Saat ini harga jual kemiri yang kami lepas ke pedagang besar di Medan, Sumatera Utara berkisar antara Rp 18.000 Rp 20.000/kg. Sementara harga penjualan tingkat di Jakarta saja saat ini mencapai Rp 28.000-Rp 30.000/kg. Sedangkan harga di luar negeri bisa mencapai dua hingga tiga kali lipat dari harga Jakarta, kata Suardi kepada portalsatu.com, Jumat, 21 Oktober 2016.
Warga Desa Krueng Batu, Kecamatan Kluet Utara, Aceh Selatan ini menyatakan, melihat begitu banyaknya produksi buah kemiri di beberapa daerah dalam Provinsi Aceh khususnya Aceh Selatan, maka pihaknya menilai bahwa sudah sepantasnya pihak Pemerintah Aceh memfasilitasi para pedagang di daerah itu untuk membuka hubungan dagang secara langsung dengan negara-negara konsumen di luar negeri.
Sehingga dengan demikian, para pedagang pengumpul buah kemiri di Provinsi Aceh tidak tergantung lagi dengan pedagang pengumpul skala besar di Medan, Sumatera Utara yang notabenenya selama ini sering melakukan praktik monopoli dagang sehingga mengakibatkan tidak adanya kestabilan harga.

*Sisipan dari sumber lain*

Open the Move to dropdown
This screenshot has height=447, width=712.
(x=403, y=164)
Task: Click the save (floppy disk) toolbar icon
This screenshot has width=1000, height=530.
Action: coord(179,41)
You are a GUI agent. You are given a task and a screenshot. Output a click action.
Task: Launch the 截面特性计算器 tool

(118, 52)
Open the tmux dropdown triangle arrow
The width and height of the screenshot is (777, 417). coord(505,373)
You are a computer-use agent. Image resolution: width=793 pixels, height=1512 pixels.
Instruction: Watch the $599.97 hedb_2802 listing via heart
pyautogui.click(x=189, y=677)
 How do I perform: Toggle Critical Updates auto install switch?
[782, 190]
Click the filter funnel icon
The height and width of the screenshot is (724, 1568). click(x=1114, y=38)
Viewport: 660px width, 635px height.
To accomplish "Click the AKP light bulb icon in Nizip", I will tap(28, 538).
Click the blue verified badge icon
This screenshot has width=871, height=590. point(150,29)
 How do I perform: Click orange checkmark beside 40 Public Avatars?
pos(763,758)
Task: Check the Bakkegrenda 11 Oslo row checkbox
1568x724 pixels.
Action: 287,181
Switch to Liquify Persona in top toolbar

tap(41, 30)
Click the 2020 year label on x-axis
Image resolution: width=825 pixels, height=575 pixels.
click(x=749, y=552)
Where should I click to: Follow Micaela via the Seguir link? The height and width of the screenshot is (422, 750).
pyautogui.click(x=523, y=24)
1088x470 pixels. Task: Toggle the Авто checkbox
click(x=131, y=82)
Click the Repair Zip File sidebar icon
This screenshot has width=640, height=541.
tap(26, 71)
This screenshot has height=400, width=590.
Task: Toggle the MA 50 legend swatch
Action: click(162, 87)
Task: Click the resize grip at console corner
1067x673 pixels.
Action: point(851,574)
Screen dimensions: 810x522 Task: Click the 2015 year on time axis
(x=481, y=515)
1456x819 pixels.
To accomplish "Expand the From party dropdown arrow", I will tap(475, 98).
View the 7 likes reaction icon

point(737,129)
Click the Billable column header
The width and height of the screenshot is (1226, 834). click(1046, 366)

Saya sudah pernah melakukan penjajakan dengan berbagai pihak terkait untuk mengekspor langsung komoditas buah kemiri ke luar negeri melalui Pelabuhan Kreung Geukeuh, Lhokseumawe. Namun sayangnya rencana tersebut tidak mendapat respon positif karena ada hambatan dan kendala teknis yang dihadapi dilapangan salah satunya menyangkut persoalan perizinan dan sebagainya, ungkap Suardi.
Padahal, lanjut dia, ketersediaan bahan baku komoditas buah kemiri di Provinsi Aceh tidak perlu diragukan lagi. Sebab jika harga penjualan mampu di atas harga normal yang dibeli oleh padagang pengumpul besar di Medan, maka pihaknya mengklaim bahwa sanggup menyediakan berapapun kebutuhan atau permintaan buah kemiri tersebut.
Contohnya, kata Suardi, sekitar tahun 2009 hingga 2011 lalu disaat harga penjualan buah kemiri yang ditampung oleh pedagang besar di Medan tergolong tinggi karena saat itu ada kontrak dagang dengan Arab Saudi, pihaknya sanggup memasok buah kemiri mencapai 30 hingga 50 ton per minggu. Namun kondisi saat ini sangat berbanding terbalik dari sebelumnya, sebab dengan tidak adanya sebuah ketetapan harga yang jelas karena cenderung sering naik turun (fluktuatif), maka pihaknya hanya mampu memasok buah kemiri ke Medan, sekitar 4 hingga 5 ton per minggu.
Jumlah pasokan barang yang kami kirim ke Medan selama ini tergantung kondisi harga. Jika harga normal seperti biasa maka jumlahnya berkisar antara 4 hingga 5 ton/minggu. Namun jika harga sedikit naik maka pasokan bisa kami buru hingga mencapai 10 ton, sebutnya.